L’arrivée de la cinquième génération de standards pour la téléphonie mobile, la fameuse 5G, va permettre des débits de communication mobile jusqu’à dix gigabits par seconde. Comparée à ce dont on dispose aujourd’hui, la 5G est une Ferrari comparée à la Dacia Logan. Sa capacité à connecter les objets de notre quotidien rendra ces derniers intelligents. Ils produiront eux aussi des données concernant nos actions, nos décisions, nos façons de vivre, données qui permettront de mieux savoir qui l’on est. Selon plusieurs études d’experts, plus de 150 milliards d’objets devraient se connecter entre eux d’ici 2025. Ils se communiqueront nos données à une vitesse qui nous échappe. L’homme ne sera pas capable de maîtriser une telle quantité de données, ce sont les algorithmes de l’intelligence artificielle qui pourront les gérer en temps réel.

Peu à peu, nous allons transférer une partie de notre vie réelle dans le monde virtuel. La recherche du confort nous a poussé à déléguer une partie de nos tâches aux machines. Il est plus facile de faire un prélèvement automatique sur mon compte pour payer l’électricité que d’aller faire la queue au guichet pour payer ma facture. Il est plus facile de monter dans une voiture qui m’emmène où je veux en conduisant toute seule. Pendant ce temps, je peux rester scotché à mon smartphone. Mais ce transfert du monde réel dans le monde virtuel commence à se faire en sens inverse. Avec l’IdO l’intelligence artificielle stockée dans nos objets permettra au monde virtuel d’entrer dans notre monde réel.

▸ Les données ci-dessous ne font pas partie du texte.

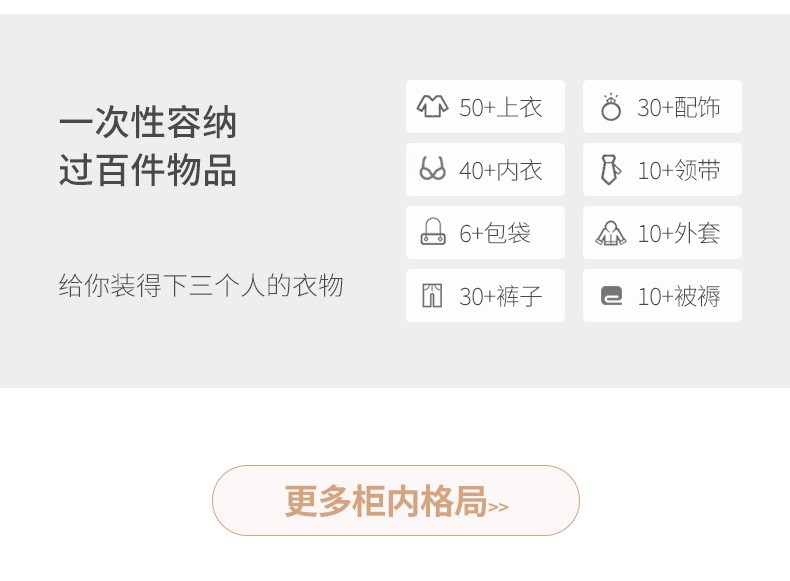
Task: Click the shirt icon beside 50+上衣
Action: 432,107
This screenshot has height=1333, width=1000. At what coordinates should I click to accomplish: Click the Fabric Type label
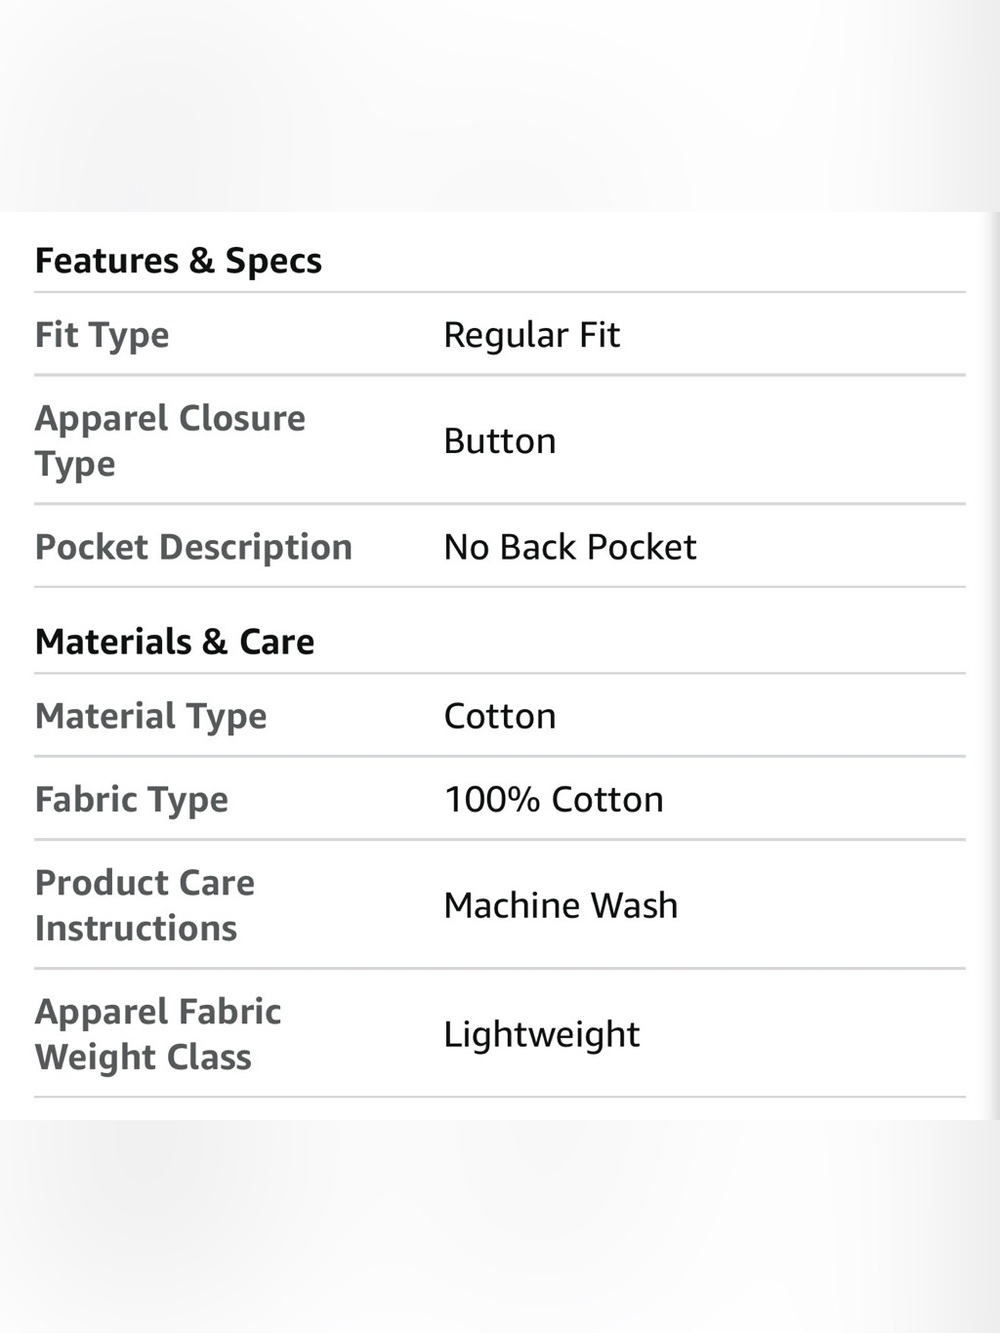tap(132, 799)
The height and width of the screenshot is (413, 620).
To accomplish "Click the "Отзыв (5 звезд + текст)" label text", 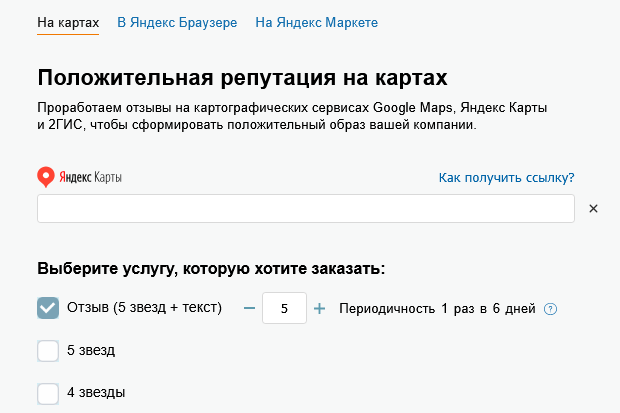I will click(x=144, y=308).
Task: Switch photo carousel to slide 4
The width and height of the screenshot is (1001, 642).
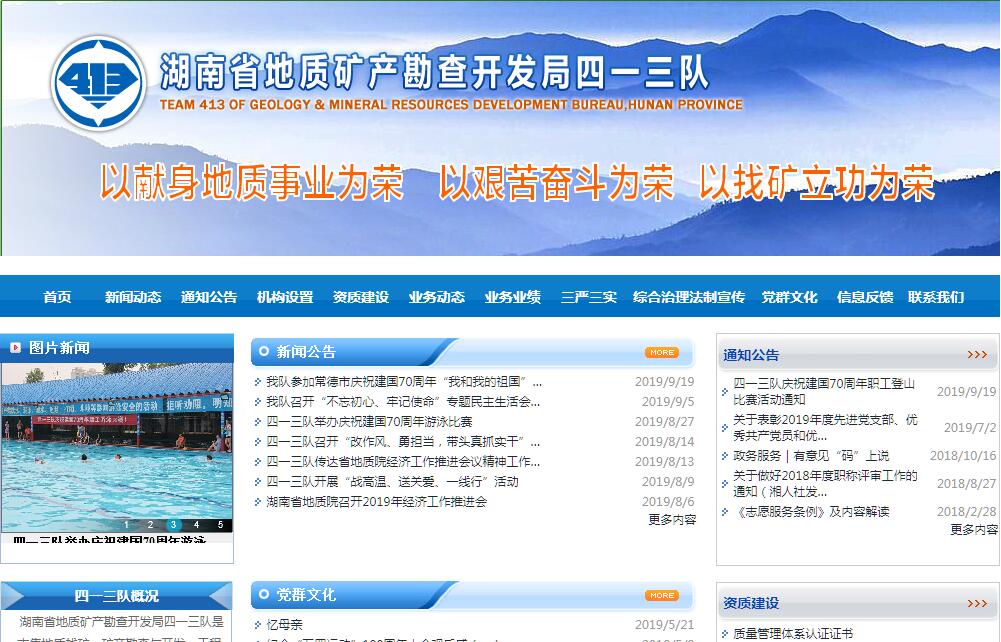Action: coord(197,524)
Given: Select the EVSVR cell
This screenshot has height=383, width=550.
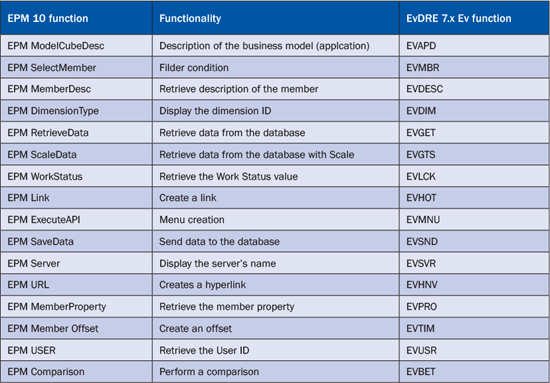Looking at the screenshot, I should [x=474, y=263].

Personne ne peut prévoir l’effet de cette osmose entre le réel et le virtuel. La littérature de science-fiction est une tentative pour imaginer et comprendre ce qui peut nous arriver. À en croire ceux qui travaillent dans ces domaines, les nouvelles ne sont pas très rassurantes. « L’intelligence artificielle me donne une trouille monstre, a déclaré Elon Musk, directeur de produit chez Tesla et SpaceX, dans une de ses nombreuses conférences. Elle est plus dangereuse que la Corée du Nord et les ogives nucléaires. Nous allons vivre notre plus grande crise existentielle. » La bataille est-elle perdue d’avance ? Tant que nos données seront centralisées par des entreprises géantes, comme c’est le cas de Google et de Facebook, le risque de manipulation est sérieux. Et si l’on mettait nos données sur une plateforme ouverte de type blockchain dont nous aurions le contrôle ? Peut-être que l’on pourrait redécouvrir le plaisir d’une simple promenade sans GPS les yeux tournés vers les étoiles.